In Acts we glimpse what it was like to feel the power of the Spirit drawing our lives, plans, purposes and stories into a new direction. 


They prayed, listened, broke bread and shared what they had. Such a ‘holy communalism’ was a moment of possibility. We know that people will offer up money or possessions to a cause that matters to them. Yet, we are also called to offer up ourselves - bodies bound together and sustained by the body of Christ.


In each Eucharist, we are given just enough. A wafer of fragility and yet abundance. 


In fragments of food, sips of wine and moments of blessing, we are drawn into new life together. We are drawn away from death and towards abundant life; we are prompted to make our own unlikely pilgrimage in seeking the end of poverty, hunger and despair. 

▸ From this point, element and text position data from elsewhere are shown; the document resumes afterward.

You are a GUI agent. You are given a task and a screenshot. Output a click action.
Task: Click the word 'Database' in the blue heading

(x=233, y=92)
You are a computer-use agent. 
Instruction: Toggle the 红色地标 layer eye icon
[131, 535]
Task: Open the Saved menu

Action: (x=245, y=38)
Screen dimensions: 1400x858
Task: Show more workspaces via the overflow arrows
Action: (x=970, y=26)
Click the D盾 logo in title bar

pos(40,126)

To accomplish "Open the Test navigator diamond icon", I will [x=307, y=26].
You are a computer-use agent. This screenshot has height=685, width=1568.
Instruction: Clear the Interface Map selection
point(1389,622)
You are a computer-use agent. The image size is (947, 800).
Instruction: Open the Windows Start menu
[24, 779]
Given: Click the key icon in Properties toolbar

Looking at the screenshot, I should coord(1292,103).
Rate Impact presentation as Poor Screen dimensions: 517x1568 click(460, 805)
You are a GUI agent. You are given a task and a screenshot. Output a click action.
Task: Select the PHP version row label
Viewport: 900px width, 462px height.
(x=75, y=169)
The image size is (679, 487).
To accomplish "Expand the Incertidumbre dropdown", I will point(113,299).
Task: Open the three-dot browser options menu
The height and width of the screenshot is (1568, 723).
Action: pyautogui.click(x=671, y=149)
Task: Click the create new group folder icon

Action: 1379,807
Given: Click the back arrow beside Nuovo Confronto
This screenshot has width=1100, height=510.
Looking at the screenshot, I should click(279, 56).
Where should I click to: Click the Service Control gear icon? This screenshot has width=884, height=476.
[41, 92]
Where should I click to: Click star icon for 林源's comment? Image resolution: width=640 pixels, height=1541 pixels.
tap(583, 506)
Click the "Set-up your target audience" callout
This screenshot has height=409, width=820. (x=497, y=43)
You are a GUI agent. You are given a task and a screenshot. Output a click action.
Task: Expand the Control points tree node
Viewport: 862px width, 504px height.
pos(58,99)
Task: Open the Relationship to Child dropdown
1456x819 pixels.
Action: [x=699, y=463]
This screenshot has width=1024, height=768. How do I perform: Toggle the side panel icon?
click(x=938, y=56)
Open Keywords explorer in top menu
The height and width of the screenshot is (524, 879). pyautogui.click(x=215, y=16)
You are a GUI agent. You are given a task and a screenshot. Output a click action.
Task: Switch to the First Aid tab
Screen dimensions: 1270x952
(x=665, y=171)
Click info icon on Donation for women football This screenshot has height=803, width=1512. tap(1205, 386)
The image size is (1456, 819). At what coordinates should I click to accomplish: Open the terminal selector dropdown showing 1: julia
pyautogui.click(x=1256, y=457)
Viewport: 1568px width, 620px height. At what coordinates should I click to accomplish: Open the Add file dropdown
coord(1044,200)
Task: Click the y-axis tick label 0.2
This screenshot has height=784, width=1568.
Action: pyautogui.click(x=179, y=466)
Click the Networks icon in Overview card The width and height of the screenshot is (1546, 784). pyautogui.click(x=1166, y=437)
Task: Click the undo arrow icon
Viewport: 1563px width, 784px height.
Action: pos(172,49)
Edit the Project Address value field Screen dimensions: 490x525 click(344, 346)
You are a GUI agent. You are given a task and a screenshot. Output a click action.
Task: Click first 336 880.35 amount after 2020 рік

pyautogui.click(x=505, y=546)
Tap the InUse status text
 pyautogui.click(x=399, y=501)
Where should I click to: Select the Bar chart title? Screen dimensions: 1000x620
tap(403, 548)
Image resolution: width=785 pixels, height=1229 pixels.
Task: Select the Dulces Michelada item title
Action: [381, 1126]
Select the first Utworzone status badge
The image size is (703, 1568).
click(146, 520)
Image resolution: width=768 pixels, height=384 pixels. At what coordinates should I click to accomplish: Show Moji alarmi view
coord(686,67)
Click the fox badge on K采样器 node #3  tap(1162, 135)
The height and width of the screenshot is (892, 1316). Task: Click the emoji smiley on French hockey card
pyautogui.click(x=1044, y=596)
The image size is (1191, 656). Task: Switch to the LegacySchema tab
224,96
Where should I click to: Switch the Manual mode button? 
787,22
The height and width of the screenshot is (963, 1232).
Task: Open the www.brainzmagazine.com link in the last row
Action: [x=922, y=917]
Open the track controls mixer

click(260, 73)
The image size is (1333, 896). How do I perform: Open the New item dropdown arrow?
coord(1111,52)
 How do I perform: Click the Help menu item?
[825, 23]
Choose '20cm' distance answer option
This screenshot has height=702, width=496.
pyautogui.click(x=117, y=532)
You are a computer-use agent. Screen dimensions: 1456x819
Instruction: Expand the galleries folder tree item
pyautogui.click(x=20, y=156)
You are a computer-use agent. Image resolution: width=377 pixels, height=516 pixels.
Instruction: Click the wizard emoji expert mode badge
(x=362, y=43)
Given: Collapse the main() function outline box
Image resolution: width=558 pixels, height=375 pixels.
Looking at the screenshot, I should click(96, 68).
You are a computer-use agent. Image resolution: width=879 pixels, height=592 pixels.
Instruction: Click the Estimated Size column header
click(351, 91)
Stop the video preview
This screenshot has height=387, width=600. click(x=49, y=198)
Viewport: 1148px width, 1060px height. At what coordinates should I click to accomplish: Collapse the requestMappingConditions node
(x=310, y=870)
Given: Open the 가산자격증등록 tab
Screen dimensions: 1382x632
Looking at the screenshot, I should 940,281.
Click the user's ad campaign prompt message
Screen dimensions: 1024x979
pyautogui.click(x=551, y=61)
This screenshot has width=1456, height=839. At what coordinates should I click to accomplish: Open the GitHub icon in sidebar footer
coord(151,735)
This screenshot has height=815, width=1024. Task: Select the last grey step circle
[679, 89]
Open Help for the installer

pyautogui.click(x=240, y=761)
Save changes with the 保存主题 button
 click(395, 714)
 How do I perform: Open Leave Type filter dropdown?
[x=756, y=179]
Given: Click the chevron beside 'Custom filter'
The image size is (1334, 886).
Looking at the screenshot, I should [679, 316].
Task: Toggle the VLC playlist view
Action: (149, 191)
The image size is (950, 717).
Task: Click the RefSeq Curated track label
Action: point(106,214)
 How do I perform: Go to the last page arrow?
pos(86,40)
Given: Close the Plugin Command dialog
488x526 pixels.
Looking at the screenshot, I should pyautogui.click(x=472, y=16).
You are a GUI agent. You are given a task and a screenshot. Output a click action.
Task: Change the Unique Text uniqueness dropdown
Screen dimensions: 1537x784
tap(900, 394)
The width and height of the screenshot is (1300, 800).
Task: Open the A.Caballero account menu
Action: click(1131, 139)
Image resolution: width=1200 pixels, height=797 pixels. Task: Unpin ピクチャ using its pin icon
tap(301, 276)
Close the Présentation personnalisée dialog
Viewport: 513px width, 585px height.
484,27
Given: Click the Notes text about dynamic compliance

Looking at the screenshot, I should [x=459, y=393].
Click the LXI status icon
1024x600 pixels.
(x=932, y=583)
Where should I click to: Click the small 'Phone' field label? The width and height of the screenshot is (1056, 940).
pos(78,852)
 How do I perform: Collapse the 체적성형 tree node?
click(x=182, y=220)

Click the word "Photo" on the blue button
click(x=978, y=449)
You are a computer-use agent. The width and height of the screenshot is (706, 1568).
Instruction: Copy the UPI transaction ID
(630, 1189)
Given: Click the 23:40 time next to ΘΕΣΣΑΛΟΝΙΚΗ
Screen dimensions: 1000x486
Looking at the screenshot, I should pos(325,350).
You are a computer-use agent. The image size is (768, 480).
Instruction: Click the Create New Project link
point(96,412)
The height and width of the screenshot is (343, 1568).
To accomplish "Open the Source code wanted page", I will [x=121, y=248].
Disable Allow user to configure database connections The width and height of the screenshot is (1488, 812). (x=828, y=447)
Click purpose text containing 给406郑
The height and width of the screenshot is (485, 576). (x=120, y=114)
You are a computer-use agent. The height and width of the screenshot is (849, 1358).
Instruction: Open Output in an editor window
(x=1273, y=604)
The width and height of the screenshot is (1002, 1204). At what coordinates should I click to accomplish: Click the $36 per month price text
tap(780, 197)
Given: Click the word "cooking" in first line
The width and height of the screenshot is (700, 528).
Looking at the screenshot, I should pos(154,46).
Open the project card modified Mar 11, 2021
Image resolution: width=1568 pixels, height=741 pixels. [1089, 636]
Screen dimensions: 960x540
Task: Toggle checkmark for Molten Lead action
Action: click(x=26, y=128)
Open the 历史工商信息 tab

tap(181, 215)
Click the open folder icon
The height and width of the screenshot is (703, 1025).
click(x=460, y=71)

The voice that calls us beloved, excludes no one. And we might continue, it’s a voice that changes everyone. A voice which reminds us that we are bound together in love for the sake of others, for the sake of the world. 


The bonds of communion are given life by the breath of the Spirit - what Jennings calls a ‘holy wind’ which blows through structures and settled ways of life. 


That holy breath stirs up generosity in our hearts - as we look to resource the worship and ministry of this place. How might we give generously of the trinity of our possessions - our time, talent and treasures? Giving that we might serve in the world as a pilgrim people; and sharing that we might draw others in the holy vortex of God’s forgiving, restoring, consoling love.